[Written request A]
Reproduce the forum thread about a flaring betta word for word.

::::::::

# Question



## Guest (Jul 31, 2005)

I know that is recommended you don't add Tiger Barbs because of fin nipping, but I've had this combo before without any major incident. Of course there is also a Betta in this tank. The Betta and Tiger Barbs did fine together, but when I added a hood and light, turned the light on, the Betta started to act a bit weird.

The Betta is expanding its fins and gills. He looks almost like a cobra with his gills extended around his head. What's the problem? Is it just because the fish doesn't like the light or what? Just trying to find some answers.

Thanks!


----------



## Beerleader (May 31, 2005)

Sounds like he's just displaying or flaring, like they do when they see other bettas or you put up a mirror. Maybe the light is making him see himself thru the glass?? not sure though but that sounds like normal betta flaring behavior if thats what you mean when you say he looks like a cobra expanding his gills and fins.


----------



## Guest (Jul 31, 2005)

Yeah that's what he doing, he's flaring. I wasn't sure what to call it. I'm still an amatuer.  But thank you! I was worried for a minute that maybe he was freaking out and dying or something.

Thanks again!


----------



## Beerleader (May 31, 2005)

No thats normal behavior, mine does it constantly especially if I put up a mirror, its really cute hehe


----------



## maxpayne_lhp (Jan 19, 2005)

Ya I guess you have quite a happy school of tiger barbs right? How many are there?
That sign's normal, even good. Some bettas may flare at any active thing they meet.


----------

::::::::

[Written request B]
In the rows from the line holding "Image resolution: width=574" through the line holding "point(115,459)", inclusive, change "How do I perform" to "How can I perform" and keep everything else identical. Output only those rows, without the pictures.

[Materials provided]

::::::::

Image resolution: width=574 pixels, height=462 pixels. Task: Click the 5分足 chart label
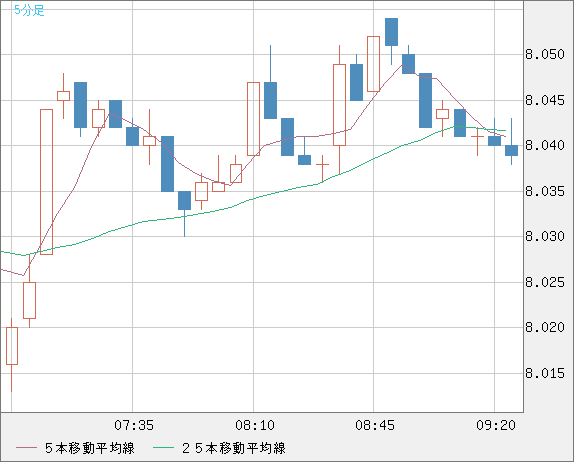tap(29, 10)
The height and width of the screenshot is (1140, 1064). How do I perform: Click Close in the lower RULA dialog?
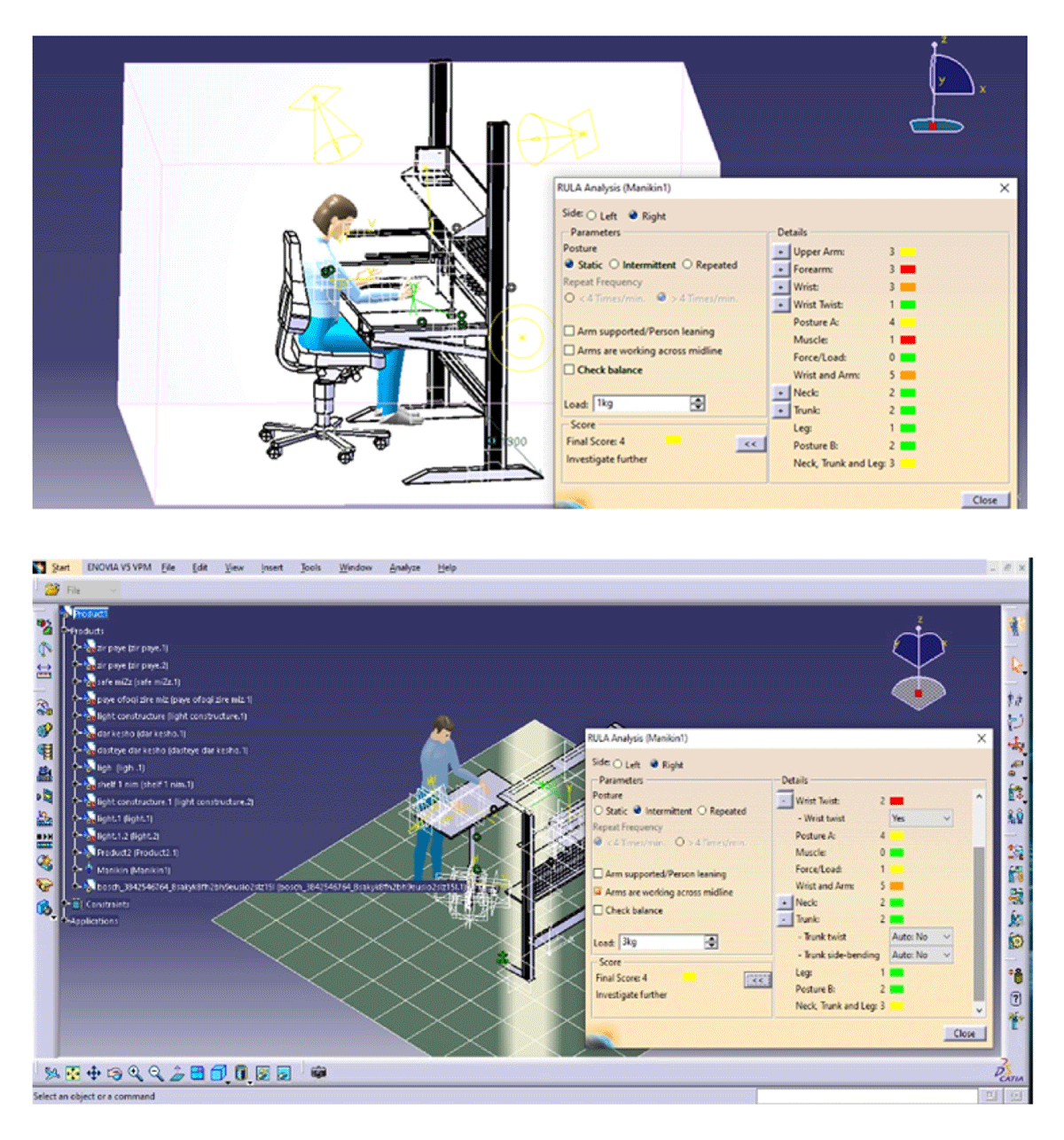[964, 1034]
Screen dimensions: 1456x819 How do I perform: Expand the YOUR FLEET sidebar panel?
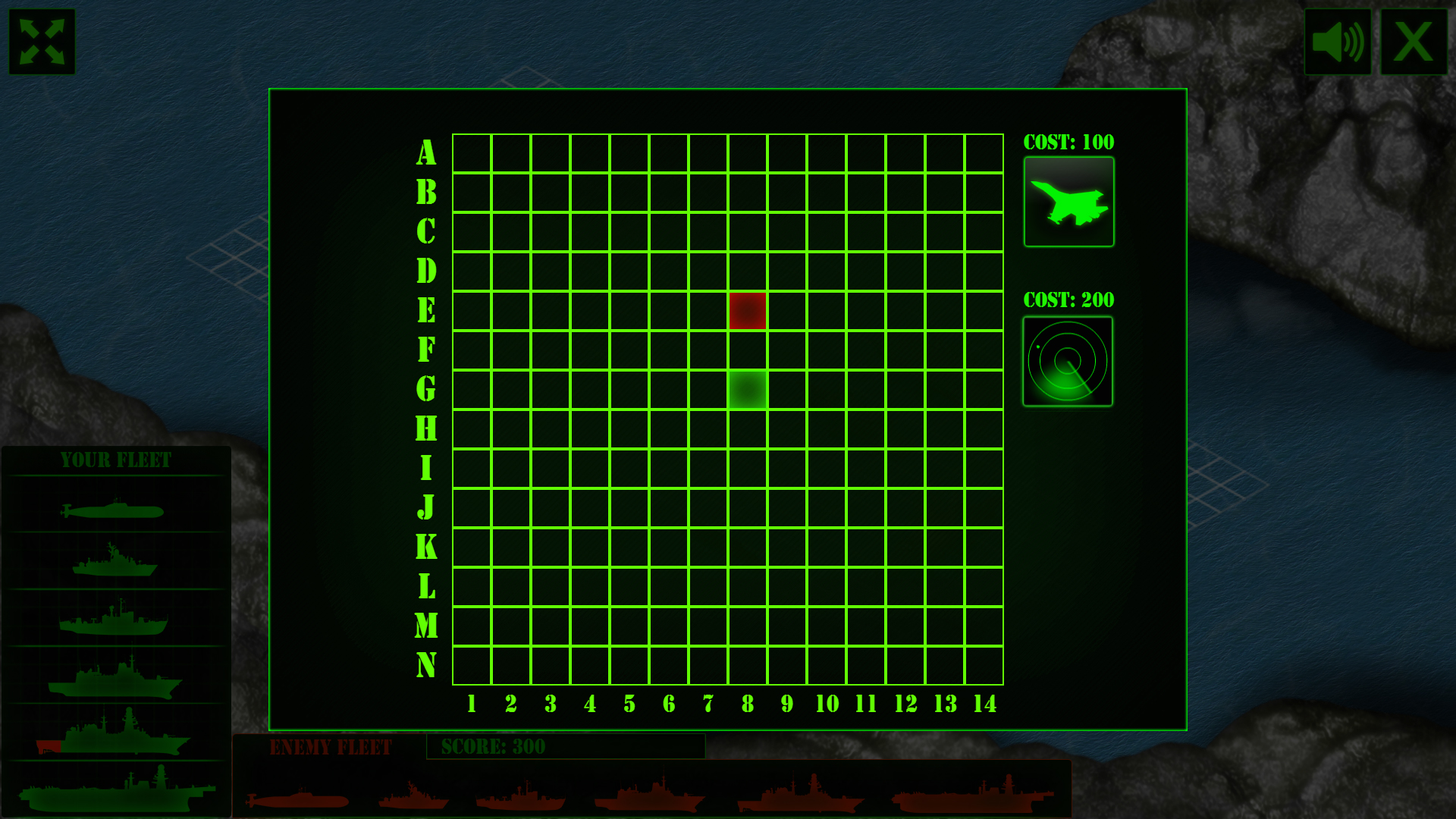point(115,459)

::::::::

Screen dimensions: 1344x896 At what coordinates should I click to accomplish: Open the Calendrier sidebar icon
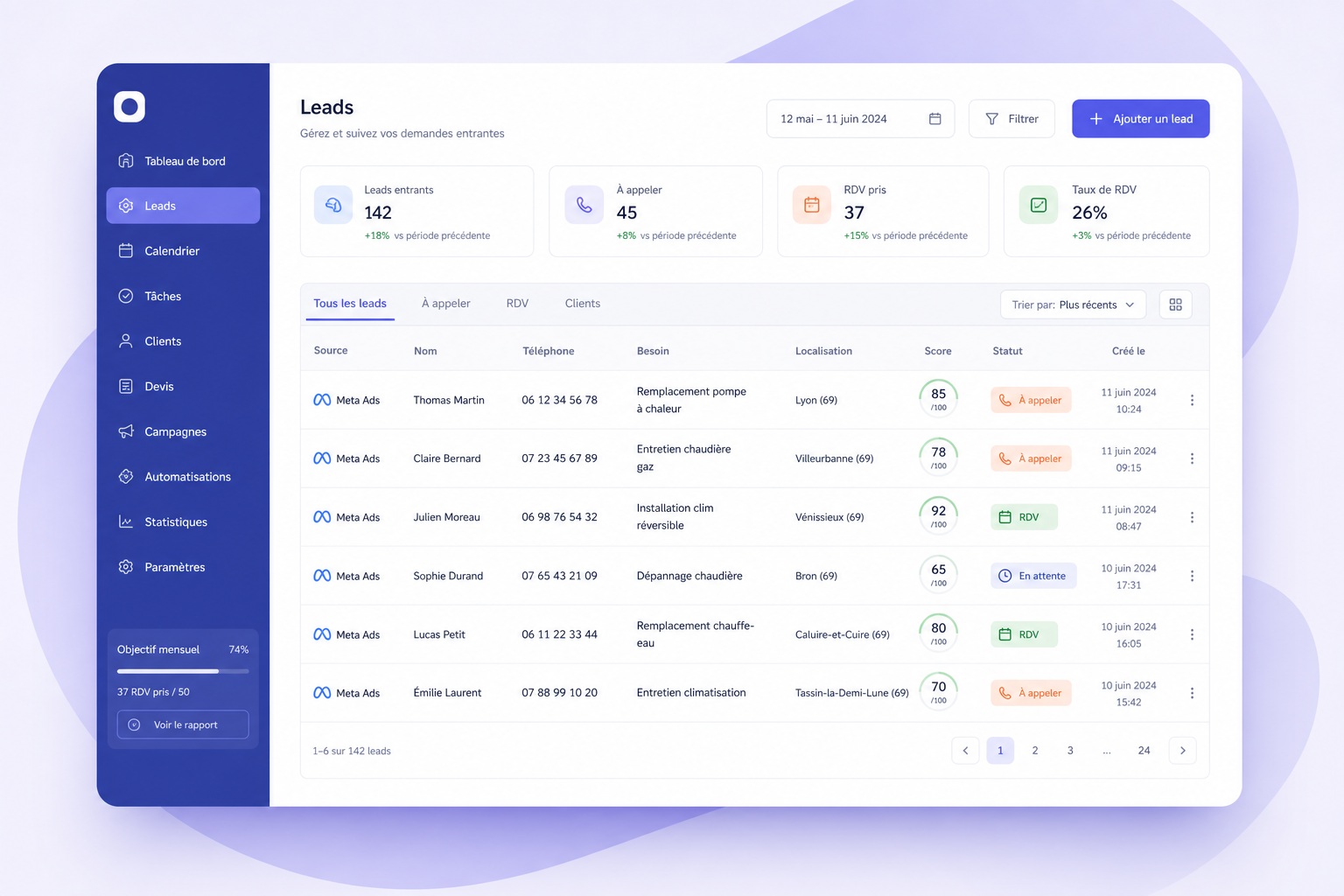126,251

::::::::

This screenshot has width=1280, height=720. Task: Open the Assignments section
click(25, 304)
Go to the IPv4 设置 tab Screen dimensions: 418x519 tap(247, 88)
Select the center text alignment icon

::::::::

[Exercise solution A]
# Question



## Guest (Jul 31, 2005)

I know that is recommended you don't add Tiger Barbs because of fin nipping, but I've had this combo before without any major incident. Of course there is also a Betta in this tank. The Betta and Tiger Barbs did fine together, but when I added a hood and light, turned the light on, the Betta started to act a bit weird.

The Betta is expanding its fins and gills. He looks almost like a cobra with his gills extended around his head. What's the problem? Is it just because the fish doesn't like the light or what? Just trying to find some answers.

Thanks!


----------



## Beerleader (May 31, 2005)

Sounds like he's just displaying or flaring, like they do when they see other bettas or you put up a mirror. Maybe the light is making him see himself thru the glass?? not sure though but that sounds like normal betta flaring behavior if thats what you mean when you say he looks like a cobra expanding his gills and fins.


----------



## Guest (Jul 31, 2005)

Yeah that's what he doing, he's flaring. I wasn't sure what to call it. I'm still an amatuer.  But thank you! I was worried for a minute that maybe he was freaking out and dying or something.

Thanks again!


----------



## Beerleader (May 31, 2005)

No thats normal behavior, mine does it constantly especially if I put up a mirror, its really cute hehe


----------



## maxpayne_lhp (Jan 19, 2005)

Ya I guess you have quite a happy school of tiger barbs right? How many are there?
That sign's normal, even good. Some bettas may flare at any active thing they meet.


----------

[Exercise solution B]
Image resolution: width=574 pixels, height=462 pixels. Task: Click the 5分足 chart label
tap(29, 10)
The height and width of the screenshot is (1140, 1064). How can I perform: Click Close in the lower RULA dialog?
[964, 1034]
Screen dimensions: 1456x819 How can I perform: Expand the YOUR FLEET sidebar panel?
point(115,459)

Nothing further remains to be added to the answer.